Seyed Hassan Ghazizadeh Hashemi (سید حسن قاضی‌زاده هاشمی; born 21 March 1959) is an ophthalmologist and full professor at Tehran University of Medical Sciences, as well as the head and founder of the Noor Ophthalmology Complex.

During his career, Hashemi has initiated the first Eye Cohort Study in the Middle East (Shahroud Eye Cohort Study – since 2008) and was one of the founders of Jihad Sazendagi (an organization established after Iran’s revolution to serve the rural residents and underserved regions). He has also established Nooravaran Salamat Charity Foundation (2001) which provides free general and specialty ophthalmic and dental services in remote underprivileged areas of Iran.
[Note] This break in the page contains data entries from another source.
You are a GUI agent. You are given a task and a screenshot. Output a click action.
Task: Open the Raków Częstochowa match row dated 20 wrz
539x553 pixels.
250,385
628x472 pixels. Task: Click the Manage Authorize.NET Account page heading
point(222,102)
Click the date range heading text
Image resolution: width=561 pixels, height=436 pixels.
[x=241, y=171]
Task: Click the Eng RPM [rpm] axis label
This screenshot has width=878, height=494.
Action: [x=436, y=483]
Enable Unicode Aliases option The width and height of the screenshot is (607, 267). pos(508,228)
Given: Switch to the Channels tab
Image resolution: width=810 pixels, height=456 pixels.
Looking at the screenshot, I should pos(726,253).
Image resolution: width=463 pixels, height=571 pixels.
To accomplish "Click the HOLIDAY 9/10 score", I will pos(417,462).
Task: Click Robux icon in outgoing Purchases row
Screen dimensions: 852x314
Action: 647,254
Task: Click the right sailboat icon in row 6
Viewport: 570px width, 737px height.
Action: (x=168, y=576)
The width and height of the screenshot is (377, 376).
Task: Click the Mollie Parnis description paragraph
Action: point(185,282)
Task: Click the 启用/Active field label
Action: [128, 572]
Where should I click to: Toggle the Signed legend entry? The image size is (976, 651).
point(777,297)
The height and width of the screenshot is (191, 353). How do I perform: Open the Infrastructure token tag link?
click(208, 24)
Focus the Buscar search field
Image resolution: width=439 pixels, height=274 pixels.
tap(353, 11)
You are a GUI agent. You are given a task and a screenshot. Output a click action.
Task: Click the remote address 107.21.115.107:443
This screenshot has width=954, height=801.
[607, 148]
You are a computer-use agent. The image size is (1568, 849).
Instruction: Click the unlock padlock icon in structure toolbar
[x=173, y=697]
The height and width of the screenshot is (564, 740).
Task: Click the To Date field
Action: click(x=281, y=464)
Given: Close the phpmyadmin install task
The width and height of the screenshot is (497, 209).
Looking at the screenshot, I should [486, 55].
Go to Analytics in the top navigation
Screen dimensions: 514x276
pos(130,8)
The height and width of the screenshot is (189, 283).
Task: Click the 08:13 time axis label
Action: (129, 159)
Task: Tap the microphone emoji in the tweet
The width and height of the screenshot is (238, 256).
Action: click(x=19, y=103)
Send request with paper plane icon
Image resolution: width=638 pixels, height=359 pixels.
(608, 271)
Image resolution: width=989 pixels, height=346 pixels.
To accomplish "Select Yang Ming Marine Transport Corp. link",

Hashemi was elected as the Minister of Health, Treatment, and Medical Education in 2012 and resigned from this position in January 2017. Among his numerous services, while in office, is developing the national Health Transformation Plan.

== Early life and education ==
Hashemi was born in March 1959 in Fariman (Khorasan Razavi Province), where he completed his primary education. He completed his secondary education at Danesh Bozorg-nia High School in Mashhad. He was accepted into medical school at Ferdowsi University in Mashhad after taking the national entrance exam of 1976 – 77. In 1989, he completed his residency training in ophthalmology at the same university, ranking first among his cohort, and in 1990, he completed his fellowship in Cornea and Anterior Segment at Shahid Beheshti University of Medical Sciences in Tehran. He has also completed numerous post-graduate training courses in North America and Europe on the latest methods of corneal surgery, cataract surgery, and correction of refractive errors.
- Ant segment and Cornea Fellowship, Shahid Beheshti University of Medical Sciences (1991)
- Ophthalmology, Mashhad University of Medical Sciences (1989)
- Medical Doctorate, Mashhad University of Medical Sciences (1985)

== Career ==
After graduation, Hashemi spent more than 30 years at Tehran University of Medical Sciences and Farabi Hospital. During his academic tenure, he has trained a large number of medical and allied health students, including more than 200 ophthalmologists and 50 anterior segment fellows. He has also organized numerous training courses for ophthalmologists in the past three decades.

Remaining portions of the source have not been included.